The Politicization of Vaccination
In 1998, The Lancet, a peer-reviewed medical journal, published a study led by Andrew Wakefield of twelve children who had both intestinal abnormalities and behavioral disorders, including autism. According to the study, eight of the children developed their behavioral problems soon after receiving the measles, mumps, and rubella (MMR) vaccine. Despite the small sample size and lack of a causal link, Wakefield took this as a sign that the MMR vaccine should be discontinued.
Investigative reporter Brian Deer found in 2004 that Wakefield had received undisclosed funding from lawyers seeking to sue vaccine manufacturers and in 2011 that parts of the study were fabricated. In 2010, The Lancet redacted the paper. By then, however, Wakefield’s research had become the basis for an “anti-vaxxer” movement centered around the fraudulent link between vaccines and autism.

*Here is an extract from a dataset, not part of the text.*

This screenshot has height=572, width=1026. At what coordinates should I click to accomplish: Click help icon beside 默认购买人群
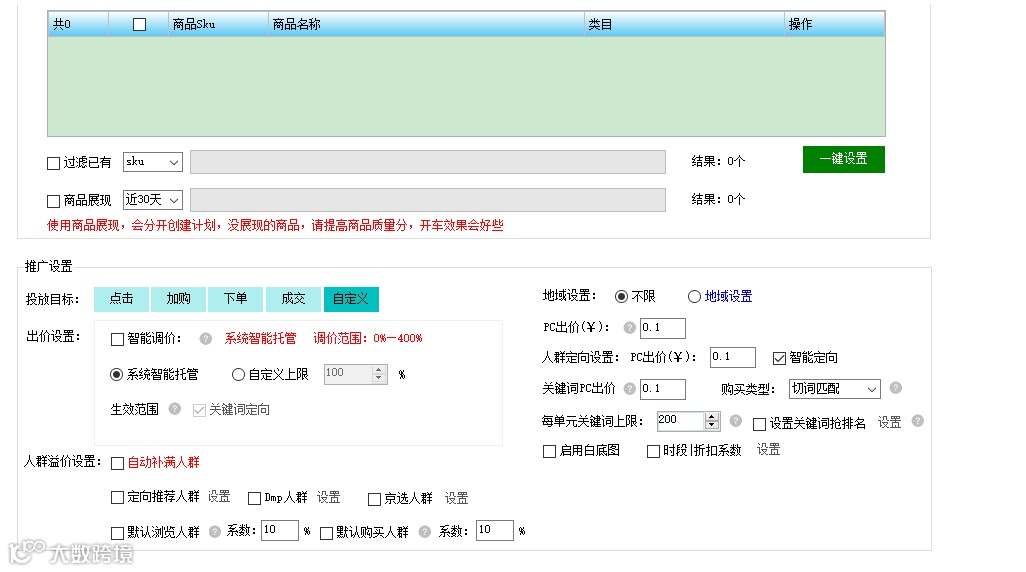(425, 531)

The measles virus was once eliminated in the United States, but it is now making a comeback, and the National Institute of Health places the blame on lower rates of childhood vaccination. In response, policymakers are focusing on enforcing vaccinations in public schools. All states have school immunization requirements, but most allow exemptions for religious reasons, and 17 also permit “personal belief exemptions.” Political efforts to eliminate these exemptions are creating battles in state legislatures across the nation.
For years, the anti-vaxxer movement has been associated with Hollywood liberalism. Jenny McCarthy and Jim Carrey led a 2008 “Green Our Vaccines” rally in Washington D.C. In 2017, Robert De Niro and Robert F. Kennedy Jr. held an anti-vaccine press conference. Shows like Oprah have given such views a national platform.

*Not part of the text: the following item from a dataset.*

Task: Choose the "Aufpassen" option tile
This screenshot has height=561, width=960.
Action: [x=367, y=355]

But these stances have not spread to Democratic lawmakers, who are pushing for tightened vaccine laws despite Republican opposition. In Connecticut, some Republican lawmakers accuse a bill eliminating religious exemptions for vaccination of violating the First Amendment. In Arizona, Republicans have even pushed to expand religious exemptions for vaccines despite the measles outbreak. Hardline conservative Kentucky Governor Matt Bevin said that he exposed all nine of his children to chicken pox in lieu of vaccination, a practice that carries serious health risks.
Indeed, anti-vaxxer currents run strong among the political right. Donald Trump himself has repeated the discredited link between autism and vaccines, most infamously in a 2014 tweet and in the 2015 Republican presidential debates.
However, this does not necessarily mean that anti-vaxxers are taking over the Republican Party. A 2017 Pew Research Center poll found that trust in vaccines is consistent between parties. Today’s debate centers less on the indisputable safety of vaccines and more on Republican concerns of personal liberty.
This is especially true for religious exemptions. Preventable child deaths among religious sects such as the Christian Scientists and Followers of Christ, which reject medical science, have long sparked debate over the limits of parental autonomy. To many Republican lawmakers, the matter is one in which the government should not involve itself.
For supporters of mandatory vaccines, however, public safety trumps these concerns. They focus on the idea of herd immunity, that widespread immunization is necessary to protect those who are medically unable to be vaccinated. Pro-vaccination conservative commentator Tiana Lowe argues that even under libertarian principles, non-medical vaccine exemptions in schools are unjustifiable as they endanger all children in the school.
This argument, however, has failed to persuade the Republican lawmakers who continue to oppose stricter vaccination laws. Democrats justify their efforts through success stories such as California, where public health experts credit the elimination non-medical vaccine exemptions with a comparatively low rate of measles.
However, various public health experts speaking with Politico worry that a partisan push towards stricter laws will only proliferate anti-vaxxer attitudes in the Republican Party. Whether or not such efforts go through, it seems inevitable that political debates will get in the way of fighting the public health crisis.